(Records excerpted from a collection)
■ ■ ■ ■ ■ ■ ■
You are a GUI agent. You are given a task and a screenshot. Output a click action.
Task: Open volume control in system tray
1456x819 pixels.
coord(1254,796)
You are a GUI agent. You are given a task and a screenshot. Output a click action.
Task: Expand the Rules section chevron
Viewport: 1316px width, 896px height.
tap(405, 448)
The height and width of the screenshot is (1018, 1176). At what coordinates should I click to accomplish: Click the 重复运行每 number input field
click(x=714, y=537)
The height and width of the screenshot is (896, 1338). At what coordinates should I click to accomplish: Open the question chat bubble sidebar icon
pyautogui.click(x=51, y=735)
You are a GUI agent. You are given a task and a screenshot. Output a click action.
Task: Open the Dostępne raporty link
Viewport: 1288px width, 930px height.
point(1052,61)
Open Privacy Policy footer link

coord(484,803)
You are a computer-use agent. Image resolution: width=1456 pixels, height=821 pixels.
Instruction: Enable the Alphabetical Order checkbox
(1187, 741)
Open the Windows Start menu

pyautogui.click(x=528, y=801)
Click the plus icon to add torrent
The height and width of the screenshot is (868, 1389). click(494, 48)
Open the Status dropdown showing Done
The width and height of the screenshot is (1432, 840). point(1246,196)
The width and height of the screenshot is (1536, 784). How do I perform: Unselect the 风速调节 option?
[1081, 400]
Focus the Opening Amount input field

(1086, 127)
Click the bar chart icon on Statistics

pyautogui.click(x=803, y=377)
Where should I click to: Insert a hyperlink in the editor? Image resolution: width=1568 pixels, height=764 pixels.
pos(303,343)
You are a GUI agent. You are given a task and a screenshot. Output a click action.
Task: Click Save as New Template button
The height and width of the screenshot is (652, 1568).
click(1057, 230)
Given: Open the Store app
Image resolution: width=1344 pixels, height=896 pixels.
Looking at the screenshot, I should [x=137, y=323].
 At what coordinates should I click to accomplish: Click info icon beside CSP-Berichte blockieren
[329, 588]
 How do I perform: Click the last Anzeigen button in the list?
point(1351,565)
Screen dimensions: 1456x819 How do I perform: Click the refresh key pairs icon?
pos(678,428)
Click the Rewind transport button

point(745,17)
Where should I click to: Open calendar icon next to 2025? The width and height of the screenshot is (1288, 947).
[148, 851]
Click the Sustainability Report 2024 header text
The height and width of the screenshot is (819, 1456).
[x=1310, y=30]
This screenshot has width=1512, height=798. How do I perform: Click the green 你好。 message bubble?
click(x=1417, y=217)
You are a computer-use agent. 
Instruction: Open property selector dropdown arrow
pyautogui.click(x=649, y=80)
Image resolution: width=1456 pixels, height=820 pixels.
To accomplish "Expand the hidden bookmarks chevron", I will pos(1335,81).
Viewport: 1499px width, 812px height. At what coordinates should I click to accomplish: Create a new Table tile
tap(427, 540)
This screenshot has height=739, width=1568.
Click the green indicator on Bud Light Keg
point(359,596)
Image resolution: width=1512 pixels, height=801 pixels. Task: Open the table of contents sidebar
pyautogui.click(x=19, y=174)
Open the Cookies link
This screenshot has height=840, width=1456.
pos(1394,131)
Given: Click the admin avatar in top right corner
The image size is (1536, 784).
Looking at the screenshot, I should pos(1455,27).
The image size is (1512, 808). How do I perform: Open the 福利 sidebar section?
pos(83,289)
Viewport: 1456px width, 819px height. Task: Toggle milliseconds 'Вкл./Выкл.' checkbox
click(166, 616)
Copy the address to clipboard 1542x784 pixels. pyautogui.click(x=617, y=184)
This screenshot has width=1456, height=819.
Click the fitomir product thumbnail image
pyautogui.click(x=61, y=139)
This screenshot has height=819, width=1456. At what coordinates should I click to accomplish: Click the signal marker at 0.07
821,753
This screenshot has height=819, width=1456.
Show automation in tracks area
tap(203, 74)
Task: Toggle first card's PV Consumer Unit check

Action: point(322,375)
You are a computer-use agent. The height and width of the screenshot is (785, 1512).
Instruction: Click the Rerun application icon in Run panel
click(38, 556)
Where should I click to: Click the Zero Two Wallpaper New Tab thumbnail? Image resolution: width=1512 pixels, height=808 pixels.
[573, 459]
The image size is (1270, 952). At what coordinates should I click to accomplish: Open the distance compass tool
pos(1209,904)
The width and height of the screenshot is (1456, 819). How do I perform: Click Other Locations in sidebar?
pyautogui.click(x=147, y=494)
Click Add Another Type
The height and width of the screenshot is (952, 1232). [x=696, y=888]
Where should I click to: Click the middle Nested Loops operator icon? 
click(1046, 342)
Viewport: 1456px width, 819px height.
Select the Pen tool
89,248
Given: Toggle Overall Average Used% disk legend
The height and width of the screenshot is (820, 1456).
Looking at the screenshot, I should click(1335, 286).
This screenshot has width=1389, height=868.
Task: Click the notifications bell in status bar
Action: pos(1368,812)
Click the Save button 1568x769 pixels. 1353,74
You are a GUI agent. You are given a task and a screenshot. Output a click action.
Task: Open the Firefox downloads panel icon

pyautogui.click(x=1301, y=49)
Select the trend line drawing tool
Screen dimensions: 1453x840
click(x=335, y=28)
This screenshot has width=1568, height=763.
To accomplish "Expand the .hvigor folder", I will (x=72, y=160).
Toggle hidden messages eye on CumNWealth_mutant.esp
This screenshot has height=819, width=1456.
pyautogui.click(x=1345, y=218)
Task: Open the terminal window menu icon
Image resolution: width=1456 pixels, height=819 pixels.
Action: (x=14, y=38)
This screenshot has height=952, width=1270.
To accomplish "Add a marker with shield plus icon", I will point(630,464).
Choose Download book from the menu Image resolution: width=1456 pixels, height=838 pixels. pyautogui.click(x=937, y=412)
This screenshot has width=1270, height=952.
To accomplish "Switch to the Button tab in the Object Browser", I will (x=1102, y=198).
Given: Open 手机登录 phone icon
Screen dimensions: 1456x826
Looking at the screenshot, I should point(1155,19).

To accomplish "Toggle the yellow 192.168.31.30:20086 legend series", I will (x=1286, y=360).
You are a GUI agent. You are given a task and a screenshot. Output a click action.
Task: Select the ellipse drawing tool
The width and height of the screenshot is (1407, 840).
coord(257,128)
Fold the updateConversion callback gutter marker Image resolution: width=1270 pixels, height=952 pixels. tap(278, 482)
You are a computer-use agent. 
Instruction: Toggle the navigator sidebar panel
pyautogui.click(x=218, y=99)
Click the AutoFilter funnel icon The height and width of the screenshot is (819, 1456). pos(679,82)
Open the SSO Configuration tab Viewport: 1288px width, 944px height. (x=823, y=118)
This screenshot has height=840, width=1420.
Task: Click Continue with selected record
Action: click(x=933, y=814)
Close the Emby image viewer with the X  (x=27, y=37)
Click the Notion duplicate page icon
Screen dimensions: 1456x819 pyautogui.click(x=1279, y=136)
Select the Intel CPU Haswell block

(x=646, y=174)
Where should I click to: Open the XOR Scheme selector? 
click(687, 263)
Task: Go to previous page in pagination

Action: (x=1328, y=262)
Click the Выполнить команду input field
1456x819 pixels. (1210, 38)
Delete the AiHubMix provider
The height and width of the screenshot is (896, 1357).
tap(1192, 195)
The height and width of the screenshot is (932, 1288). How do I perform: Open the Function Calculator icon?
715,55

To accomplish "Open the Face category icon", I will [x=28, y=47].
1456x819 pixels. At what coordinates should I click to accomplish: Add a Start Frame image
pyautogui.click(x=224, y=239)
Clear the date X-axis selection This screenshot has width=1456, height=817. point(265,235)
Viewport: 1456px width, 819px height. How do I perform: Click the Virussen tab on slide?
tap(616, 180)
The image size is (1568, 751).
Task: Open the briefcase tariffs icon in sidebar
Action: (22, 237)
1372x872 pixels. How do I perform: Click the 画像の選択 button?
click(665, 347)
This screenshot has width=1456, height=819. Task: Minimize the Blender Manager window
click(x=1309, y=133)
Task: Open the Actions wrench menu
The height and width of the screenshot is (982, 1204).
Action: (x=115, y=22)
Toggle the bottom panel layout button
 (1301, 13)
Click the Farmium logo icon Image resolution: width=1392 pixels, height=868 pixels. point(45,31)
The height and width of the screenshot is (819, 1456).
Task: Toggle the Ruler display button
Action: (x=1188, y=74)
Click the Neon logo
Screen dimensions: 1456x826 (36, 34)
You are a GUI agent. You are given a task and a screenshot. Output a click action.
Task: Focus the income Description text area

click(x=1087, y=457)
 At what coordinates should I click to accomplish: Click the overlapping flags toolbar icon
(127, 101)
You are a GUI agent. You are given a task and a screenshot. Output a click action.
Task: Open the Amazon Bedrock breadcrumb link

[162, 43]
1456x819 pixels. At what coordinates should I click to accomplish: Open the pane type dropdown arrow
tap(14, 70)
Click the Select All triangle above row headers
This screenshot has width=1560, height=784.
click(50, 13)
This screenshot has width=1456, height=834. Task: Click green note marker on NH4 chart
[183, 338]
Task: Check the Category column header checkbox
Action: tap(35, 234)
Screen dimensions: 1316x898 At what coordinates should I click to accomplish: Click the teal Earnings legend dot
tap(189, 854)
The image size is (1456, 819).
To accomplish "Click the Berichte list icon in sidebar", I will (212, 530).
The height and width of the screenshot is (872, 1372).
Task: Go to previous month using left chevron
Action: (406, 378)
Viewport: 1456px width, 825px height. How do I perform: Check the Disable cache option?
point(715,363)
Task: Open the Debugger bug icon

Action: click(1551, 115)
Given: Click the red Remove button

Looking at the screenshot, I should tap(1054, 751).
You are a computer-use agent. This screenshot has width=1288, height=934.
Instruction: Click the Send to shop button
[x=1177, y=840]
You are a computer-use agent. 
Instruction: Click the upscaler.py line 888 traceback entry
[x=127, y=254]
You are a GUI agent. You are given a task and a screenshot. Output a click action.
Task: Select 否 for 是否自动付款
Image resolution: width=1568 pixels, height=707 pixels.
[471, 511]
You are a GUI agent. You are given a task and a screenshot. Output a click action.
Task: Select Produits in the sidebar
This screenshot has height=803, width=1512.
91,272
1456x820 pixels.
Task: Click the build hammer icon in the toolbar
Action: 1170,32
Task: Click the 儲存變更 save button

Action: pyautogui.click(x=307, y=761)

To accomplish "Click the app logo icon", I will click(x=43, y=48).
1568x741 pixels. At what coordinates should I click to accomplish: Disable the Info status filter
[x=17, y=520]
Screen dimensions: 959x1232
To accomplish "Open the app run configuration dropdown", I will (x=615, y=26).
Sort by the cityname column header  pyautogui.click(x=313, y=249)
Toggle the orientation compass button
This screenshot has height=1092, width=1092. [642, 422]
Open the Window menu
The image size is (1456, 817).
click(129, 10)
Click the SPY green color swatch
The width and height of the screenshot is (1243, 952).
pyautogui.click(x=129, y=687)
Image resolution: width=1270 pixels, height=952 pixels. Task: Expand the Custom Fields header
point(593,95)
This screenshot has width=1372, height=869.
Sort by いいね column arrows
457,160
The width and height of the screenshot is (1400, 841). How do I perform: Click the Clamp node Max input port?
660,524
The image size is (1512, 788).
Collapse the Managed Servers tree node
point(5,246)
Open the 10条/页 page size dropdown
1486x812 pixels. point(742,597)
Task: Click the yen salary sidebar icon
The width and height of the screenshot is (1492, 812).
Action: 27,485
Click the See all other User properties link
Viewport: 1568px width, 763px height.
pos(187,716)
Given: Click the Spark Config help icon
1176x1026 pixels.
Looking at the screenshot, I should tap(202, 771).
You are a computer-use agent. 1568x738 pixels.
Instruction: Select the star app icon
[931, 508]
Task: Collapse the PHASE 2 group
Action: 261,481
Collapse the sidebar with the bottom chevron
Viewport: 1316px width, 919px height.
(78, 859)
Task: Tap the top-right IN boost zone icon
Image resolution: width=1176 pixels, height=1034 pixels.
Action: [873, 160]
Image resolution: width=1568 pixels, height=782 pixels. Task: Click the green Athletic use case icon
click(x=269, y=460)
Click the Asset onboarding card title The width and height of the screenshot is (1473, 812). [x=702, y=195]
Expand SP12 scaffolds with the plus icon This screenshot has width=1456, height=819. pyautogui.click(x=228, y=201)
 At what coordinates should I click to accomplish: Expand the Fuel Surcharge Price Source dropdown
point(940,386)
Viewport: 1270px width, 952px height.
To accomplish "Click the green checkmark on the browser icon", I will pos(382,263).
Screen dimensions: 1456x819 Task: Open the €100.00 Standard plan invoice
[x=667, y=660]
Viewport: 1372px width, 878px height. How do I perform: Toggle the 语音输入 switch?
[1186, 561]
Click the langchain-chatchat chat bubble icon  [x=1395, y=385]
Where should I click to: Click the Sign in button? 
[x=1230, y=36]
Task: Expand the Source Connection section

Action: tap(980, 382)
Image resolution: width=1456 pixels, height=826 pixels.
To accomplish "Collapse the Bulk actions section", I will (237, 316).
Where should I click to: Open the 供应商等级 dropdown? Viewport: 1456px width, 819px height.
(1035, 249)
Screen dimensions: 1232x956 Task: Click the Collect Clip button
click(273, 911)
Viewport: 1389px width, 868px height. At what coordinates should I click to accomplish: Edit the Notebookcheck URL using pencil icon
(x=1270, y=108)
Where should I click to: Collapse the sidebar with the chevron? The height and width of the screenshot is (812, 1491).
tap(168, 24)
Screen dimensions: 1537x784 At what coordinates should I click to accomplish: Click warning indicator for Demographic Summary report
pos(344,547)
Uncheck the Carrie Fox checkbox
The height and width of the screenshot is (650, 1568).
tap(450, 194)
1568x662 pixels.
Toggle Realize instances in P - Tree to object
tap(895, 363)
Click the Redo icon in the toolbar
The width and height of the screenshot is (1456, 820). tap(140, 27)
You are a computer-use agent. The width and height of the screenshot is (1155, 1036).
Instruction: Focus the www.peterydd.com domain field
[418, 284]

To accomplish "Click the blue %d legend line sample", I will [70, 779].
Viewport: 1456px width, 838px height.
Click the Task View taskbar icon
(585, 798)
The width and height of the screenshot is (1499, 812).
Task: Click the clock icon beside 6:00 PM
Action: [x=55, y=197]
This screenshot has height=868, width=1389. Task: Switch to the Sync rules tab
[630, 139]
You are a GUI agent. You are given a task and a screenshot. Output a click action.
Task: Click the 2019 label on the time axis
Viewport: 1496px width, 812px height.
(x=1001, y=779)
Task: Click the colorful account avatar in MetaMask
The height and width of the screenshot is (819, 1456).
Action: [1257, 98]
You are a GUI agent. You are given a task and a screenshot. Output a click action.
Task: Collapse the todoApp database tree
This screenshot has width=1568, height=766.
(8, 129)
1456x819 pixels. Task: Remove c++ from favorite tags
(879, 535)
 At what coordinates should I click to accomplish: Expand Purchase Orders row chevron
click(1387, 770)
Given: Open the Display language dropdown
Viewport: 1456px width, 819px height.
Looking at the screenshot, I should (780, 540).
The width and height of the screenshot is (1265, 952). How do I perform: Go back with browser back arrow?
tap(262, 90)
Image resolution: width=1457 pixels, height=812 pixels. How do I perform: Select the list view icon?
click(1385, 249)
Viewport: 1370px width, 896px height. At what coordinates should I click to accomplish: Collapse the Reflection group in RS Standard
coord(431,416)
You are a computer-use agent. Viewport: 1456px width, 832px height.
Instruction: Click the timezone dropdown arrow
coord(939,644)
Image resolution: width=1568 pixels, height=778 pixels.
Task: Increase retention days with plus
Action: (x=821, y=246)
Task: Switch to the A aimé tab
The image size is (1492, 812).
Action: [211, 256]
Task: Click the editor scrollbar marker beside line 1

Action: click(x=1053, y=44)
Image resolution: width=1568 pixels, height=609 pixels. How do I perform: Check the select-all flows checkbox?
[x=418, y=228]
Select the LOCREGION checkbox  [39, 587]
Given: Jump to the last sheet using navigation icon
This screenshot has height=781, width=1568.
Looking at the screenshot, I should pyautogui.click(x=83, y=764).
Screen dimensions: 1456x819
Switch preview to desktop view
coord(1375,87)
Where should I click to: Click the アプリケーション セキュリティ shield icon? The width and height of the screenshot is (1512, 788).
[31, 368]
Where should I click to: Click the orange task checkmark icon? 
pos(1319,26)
■ ■ ■ ■ ■ ■ ■
Return each line among the entries that holds the word "avatar".

# Exercise solution:
Given: Click the admin avatar in top right corner
Task: Click the colorful account avatar in MetaMask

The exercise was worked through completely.